Wednesday 9 May 2007

7 Mayıs Pazartesi | Durum değerlendirmesi



Ekipteki arkadaşlarımınla uyumumuz çok iyi. Sürekli tartıştığımız konuları geliştirip bunların da dışına çıkmaya çalışıyoruz. Artık belirli bir ürün çıkarma vaktimiz de geldi. Fakat bu kadar sorumuz olmasına rağmen net bir konuda uzlaşamadık henüz ve nasıl bir ürün çıkartacağımız belirli değil. Şu ana kadar ki izlenimlerimizi sizlerle paylaşarak durumu birlikte değerlendirebileceğimizi düşnündüm. Bakın bu SimCity bize neleri sunuyor.

Öncelikle şehirde hükümetin de genç sanatçıların da istediği ortak bi'şeyden bahsedeyim. Her iki taraf da gruplaşarak yaşayan farklı kültürleri biraraya getirmek istiyor. Devlet bunu yaparken herkesin belirli bir davraniş sergilemesini ümid ederek calışıyor.Farklılıkları nötralize etmeye calışıyorlar.

Öte yandan, aynı kültürel karmaşanın gerçekleşmesini isteyen gençlerin ümidi ise patlamaya hazır bir bomba olacak kültür karmaşasının zenginlikleri. Yani pratikte aynı istekler var, temelde ise farklı beklentiler. Devletin yapmaya calıştığı eğlence merkezleri, ofisler ve farklı yerleşkelerin istedikleri nötrlüğü sağlayacağına güveniyorlar ayni zamanda bununla gerçekten gurur duyuyorlar!

Bir diğer karmaşa da şehrin ve şehirdeki kimsenin kimliğini göremiyoruz dışardan. İnsanları tanımamız için hiçbir ipucu veren karakteristik davranışlar görmedik. Farklı bir ifade göremiyoruz.Bu da bize `kimliğin saklanması` başlığını gozönünde bir yere almamızı sağladı.

Homojenlik sorunu gündemde...Herkesin davranışları ve istekleri o kadar yakin ki birbirine homojen bir ortamda yaşadığımızı hissediyoruz. Yapay bir cennet adeta. Kişi başına düşen yıllık kazançta dünyanın en zengin ülkesi.
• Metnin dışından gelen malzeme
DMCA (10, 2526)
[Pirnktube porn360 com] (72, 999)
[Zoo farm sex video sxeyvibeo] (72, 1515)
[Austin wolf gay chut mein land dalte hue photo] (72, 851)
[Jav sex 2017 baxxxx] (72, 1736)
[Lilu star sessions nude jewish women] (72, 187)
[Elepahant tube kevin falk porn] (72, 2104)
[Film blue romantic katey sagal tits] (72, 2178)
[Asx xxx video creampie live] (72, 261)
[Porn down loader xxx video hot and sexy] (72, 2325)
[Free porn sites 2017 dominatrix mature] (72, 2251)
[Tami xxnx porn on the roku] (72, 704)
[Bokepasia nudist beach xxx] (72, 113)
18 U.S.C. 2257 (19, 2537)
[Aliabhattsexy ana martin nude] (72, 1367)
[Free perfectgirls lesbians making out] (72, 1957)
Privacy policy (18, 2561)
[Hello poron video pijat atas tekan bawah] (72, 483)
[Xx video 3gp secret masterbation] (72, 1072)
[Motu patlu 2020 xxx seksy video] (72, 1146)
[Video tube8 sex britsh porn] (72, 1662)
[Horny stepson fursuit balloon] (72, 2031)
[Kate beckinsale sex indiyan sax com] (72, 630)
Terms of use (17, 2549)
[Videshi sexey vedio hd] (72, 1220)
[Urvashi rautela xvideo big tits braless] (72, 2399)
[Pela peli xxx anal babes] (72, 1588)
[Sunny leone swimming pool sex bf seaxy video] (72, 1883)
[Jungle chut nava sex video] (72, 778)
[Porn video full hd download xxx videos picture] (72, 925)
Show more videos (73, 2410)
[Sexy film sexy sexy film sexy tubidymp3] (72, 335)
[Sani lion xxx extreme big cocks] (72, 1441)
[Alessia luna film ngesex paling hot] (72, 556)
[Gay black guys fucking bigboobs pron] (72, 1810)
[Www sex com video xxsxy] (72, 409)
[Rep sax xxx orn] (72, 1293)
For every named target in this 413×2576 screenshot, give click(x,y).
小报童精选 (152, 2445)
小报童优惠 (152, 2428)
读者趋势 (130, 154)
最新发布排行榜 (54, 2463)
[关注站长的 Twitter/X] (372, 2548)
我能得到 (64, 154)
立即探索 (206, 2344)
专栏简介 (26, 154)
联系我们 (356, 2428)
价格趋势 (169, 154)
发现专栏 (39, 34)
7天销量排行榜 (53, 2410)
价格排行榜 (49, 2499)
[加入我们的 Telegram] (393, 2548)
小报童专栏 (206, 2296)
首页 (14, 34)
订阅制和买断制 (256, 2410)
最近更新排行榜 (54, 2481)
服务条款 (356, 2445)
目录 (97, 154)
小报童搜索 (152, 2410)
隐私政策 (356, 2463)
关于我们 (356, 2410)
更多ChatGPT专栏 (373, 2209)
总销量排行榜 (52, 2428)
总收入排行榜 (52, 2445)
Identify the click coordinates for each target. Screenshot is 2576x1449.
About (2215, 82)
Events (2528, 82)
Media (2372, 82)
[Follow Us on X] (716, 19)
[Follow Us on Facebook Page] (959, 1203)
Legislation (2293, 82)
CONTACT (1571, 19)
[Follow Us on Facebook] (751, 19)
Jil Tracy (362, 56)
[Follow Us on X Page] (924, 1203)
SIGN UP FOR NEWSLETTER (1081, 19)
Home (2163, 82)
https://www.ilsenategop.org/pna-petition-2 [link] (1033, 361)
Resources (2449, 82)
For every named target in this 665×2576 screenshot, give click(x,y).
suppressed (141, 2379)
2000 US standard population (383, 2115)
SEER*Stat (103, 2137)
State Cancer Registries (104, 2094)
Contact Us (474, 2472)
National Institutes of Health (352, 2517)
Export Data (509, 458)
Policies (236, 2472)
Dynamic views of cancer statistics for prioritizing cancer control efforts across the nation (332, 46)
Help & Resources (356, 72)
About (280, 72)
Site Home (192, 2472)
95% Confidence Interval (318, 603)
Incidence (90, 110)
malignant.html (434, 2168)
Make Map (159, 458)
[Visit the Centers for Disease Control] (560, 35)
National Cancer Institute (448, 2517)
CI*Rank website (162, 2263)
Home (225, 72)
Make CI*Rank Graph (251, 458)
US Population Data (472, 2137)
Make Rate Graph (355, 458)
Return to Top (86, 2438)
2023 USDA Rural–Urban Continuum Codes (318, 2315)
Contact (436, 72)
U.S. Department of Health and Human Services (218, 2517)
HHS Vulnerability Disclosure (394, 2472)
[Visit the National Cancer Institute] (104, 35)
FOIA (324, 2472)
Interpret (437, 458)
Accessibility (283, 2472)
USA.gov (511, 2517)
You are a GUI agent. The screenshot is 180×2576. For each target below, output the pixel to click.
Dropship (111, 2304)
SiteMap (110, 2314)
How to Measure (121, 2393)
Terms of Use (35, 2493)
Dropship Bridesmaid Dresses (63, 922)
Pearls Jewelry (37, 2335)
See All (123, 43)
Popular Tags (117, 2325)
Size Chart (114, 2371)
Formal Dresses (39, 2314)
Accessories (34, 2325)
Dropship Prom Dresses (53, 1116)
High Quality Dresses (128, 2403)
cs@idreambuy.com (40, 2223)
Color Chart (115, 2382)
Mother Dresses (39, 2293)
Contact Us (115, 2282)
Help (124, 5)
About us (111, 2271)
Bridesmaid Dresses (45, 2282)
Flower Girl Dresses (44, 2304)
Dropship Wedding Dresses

Ama onunla da kalmıyorlar. Bu onlar için normal olduğundan belirli davranışlar geliştirmişler ve devam ediyorlar yaşamlarına. Evrimde de devrimde de ilerlenecek bir yer kalmamış gibi yaşıyorlar. Zaten buranın Dük'ü ve Düşes'i adına yapılıyor herşey. Politikacılarını araştırıyorum şimdi. Gelişmeleri an be an bildireceğim.

Gelelim en muhterem mevzuya. Bankalar buranın can damarları. 210 farklı banka var. Hepsinin de cok şık ofisleri var. Netten baktık bir kismına, gezecek kadar az değil para merkezleri. Tarihini araştırırken birkaç skandalla karşılaştık. En çok dikkatimizi çeken de Usame Bin Ladin'in hesaplarını burada tuttukları ortaya çıkınca kopan skandal oldu Kimse bundan bahsetmek istemiyor. İsviçre gibi burası. Cüzdanlar gizli yerlere konuşlanmış, dünyayı satın almayı dahi ufak bir hesap olarak görüyorlar.

En çok gözümüze çarpan yer ise Kirchberg. Kilise tepesi demekmiş Almanca, dün oğrendim. Kirchberg platformu dedikleri yerde Avrupa'nın en önemli kurumları bulunuyor. Adalet binasından tutun da en koca finans merkezlerine, filarmoni binasindan birkaç göstermelik yaşam alanı alışveriş merkezlerine kadar mimari açıdan en zengin alan burası. Buranın şehirle olan bağını bulmaya çalışıyoruz. Şehirdeki insanlar bu bölgeyi biraz uzaylı gibi algılıyorlar. Ama emin olmalıyız, hiç umursamıyor bile olabililer.

Benim kafamı kurcalayan asıl mevzu ise şehirdeki insanlarin etiği nedir ve politikaya ne açıdan bakıyorlar? Herkes halinden memnun gözüküyor ama bu hiç bi’şey düşünmüyorlar anlamına da gelmiyor. Şehirdeki insanların neye nasıl tepki verdiklerini ise hiç bilmiyoruz. Bu insanlarin limitlerini ne zorlar emin değiliz. Ne yapsak ne etsek sorunsalımızın altında biraz da bu yatıyor.